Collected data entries
□ □ □ □ □

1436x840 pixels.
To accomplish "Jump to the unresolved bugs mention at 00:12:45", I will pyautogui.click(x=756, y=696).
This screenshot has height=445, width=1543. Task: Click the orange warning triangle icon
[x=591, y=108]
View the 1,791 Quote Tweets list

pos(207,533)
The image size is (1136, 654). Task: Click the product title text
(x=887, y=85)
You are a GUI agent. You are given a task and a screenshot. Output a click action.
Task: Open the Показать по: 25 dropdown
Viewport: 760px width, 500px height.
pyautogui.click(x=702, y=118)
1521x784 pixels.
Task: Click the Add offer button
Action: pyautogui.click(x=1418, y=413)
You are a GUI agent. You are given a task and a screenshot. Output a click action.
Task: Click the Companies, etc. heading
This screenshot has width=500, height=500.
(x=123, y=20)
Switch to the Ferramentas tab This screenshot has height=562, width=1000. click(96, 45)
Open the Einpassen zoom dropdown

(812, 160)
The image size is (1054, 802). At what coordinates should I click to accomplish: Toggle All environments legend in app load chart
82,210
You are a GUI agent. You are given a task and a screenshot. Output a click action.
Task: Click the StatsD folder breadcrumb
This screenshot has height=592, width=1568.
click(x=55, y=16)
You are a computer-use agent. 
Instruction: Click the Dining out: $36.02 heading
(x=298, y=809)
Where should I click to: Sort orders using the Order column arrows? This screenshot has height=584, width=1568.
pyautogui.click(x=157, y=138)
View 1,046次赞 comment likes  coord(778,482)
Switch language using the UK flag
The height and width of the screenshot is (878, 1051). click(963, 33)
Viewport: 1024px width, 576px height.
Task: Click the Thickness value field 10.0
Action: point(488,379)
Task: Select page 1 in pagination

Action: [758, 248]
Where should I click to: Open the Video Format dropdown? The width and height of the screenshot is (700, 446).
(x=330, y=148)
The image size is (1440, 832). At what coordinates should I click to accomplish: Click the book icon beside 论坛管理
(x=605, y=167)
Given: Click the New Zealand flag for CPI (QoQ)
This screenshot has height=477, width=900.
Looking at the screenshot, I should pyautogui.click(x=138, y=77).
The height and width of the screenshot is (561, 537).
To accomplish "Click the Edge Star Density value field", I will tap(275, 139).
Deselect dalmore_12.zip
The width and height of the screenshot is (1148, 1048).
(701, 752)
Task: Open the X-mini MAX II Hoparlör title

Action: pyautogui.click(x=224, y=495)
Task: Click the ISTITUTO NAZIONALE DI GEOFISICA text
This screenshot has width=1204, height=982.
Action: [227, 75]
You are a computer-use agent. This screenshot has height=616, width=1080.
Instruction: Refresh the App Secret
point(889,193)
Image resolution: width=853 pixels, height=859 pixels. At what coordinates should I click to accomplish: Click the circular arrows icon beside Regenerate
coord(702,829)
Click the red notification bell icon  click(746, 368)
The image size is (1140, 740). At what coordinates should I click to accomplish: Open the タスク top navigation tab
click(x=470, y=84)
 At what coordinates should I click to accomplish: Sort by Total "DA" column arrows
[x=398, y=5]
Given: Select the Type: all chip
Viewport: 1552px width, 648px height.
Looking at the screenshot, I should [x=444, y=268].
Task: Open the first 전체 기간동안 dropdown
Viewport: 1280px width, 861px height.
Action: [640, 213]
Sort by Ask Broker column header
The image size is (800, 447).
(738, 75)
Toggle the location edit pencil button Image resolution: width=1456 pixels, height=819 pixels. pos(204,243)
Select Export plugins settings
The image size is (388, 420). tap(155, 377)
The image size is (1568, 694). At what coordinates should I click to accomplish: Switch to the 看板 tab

□ □ □ □ □

* [Aim of the task]
Retype all of the records so that every line matches the original exactly.

* [Reply]
1436x840 pixels.
To accomplish "Jump to the unresolved bugs mention at 00:12:45", I will pyautogui.click(x=756, y=696).
This screenshot has height=445, width=1543. Task: Click the orange warning triangle icon
[x=591, y=108]
View the 1,791 Quote Tweets list

pos(207,533)
The image size is (1136, 654). Task: Click the product title text
(x=887, y=85)
You are a GUI agent. You are given a task and a screenshot. Output a click action.
Task: Open the Показать по: 25 dropdown
Viewport: 760px width, 500px height.
pyautogui.click(x=702, y=118)
1521x784 pixels.
Task: Click the Add offer button
Action: pyautogui.click(x=1418, y=413)
You are a GUI agent. You are given a task and a screenshot. Output a click action.
Task: Click the Companies, etc. heading
This screenshot has width=500, height=500.
(x=123, y=20)
Switch to the Ferramentas tab This screenshot has height=562, width=1000. click(96, 45)
Open the Einpassen zoom dropdown

(812, 160)
The image size is (1054, 802). At what coordinates should I click to accomplish: Toggle All environments legend in app load chart
82,210
You are a GUI agent. You are given a task and a screenshot. Output a click action.
Task: Click the StatsD folder breadcrumb
This screenshot has height=592, width=1568.
click(x=55, y=16)
You are a computer-use agent. 
Instruction: Click the Dining out: $36.02 heading
(x=298, y=809)
Where should I click to: Sort orders using the Order column arrows? This screenshot has height=584, width=1568.
pyautogui.click(x=157, y=138)
View 1,046次赞 comment likes  coord(778,482)
Switch language using the UK flag
The height and width of the screenshot is (878, 1051). click(963, 33)
Viewport: 1024px width, 576px height.
Task: Click the Thickness value field 10.0
Action: point(488,379)
Task: Select page 1 in pagination

Action: [758, 248]
Where should I click to: Open the Video Format dropdown? The width and height of the screenshot is (700, 446).
(x=330, y=148)
The image size is (1440, 832). At what coordinates should I click to accomplish: Click the book icon beside 论坛管理
(x=605, y=167)
Given: Click the New Zealand flag for CPI (QoQ)
This screenshot has height=477, width=900.
Looking at the screenshot, I should pyautogui.click(x=138, y=77).
The height and width of the screenshot is (561, 537).
To accomplish "Click the Edge Star Density value field", I will tap(275, 139).
Deselect dalmore_12.zip
The width and height of the screenshot is (1148, 1048).
(701, 752)
Task: Open the X-mini MAX II Hoparlör title

Action: pyautogui.click(x=224, y=495)
Task: Click the ISTITUTO NAZIONALE DI GEOFISICA text
This screenshot has width=1204, height=982.
Action: [227, 75]
You are a computer-use agent. This screenshot has height=616, width=1080.
Instruction: Refresh the App Secret
point(889,193)
Image resolution: width=853 pixels, height=859 pixels. At what coordinates should I click to accomplish: Click the circular arrows icon beside Regenerate
coord(702,829)
Click the red notification bell icon  click(746, 368)
The image size is (1140, 740). At what coordinates should I click to accomplish: Open the タスク top navigation tab
click(x=470, y=84)
 At what coordinates should I click to accomplish: Sort by Total "DA" column arrows
[x=398, y=5]
Given: Select the Type: all chip
Viewport: 1552px width, 648px height.
Looking at the screenshot, I should [x=444, y=268].
Task: Open the first 전체 기간동안 dropdown
Viewport: 1280px width, 861px height.
Action: [640, 213]
Sort by Ask Broker column header
The image size is (800, 447).
(738, 75)
Toggle the location edit pencil button Image resolution: width=1456 pixels, height=819 pixels. pos(204,243)
Select Export plugins settings
The image size is (388, 420). tap(155, 377)
The image size is (1568, 694). At what coordinates should I click to accomplish: Switch to the 看板 tab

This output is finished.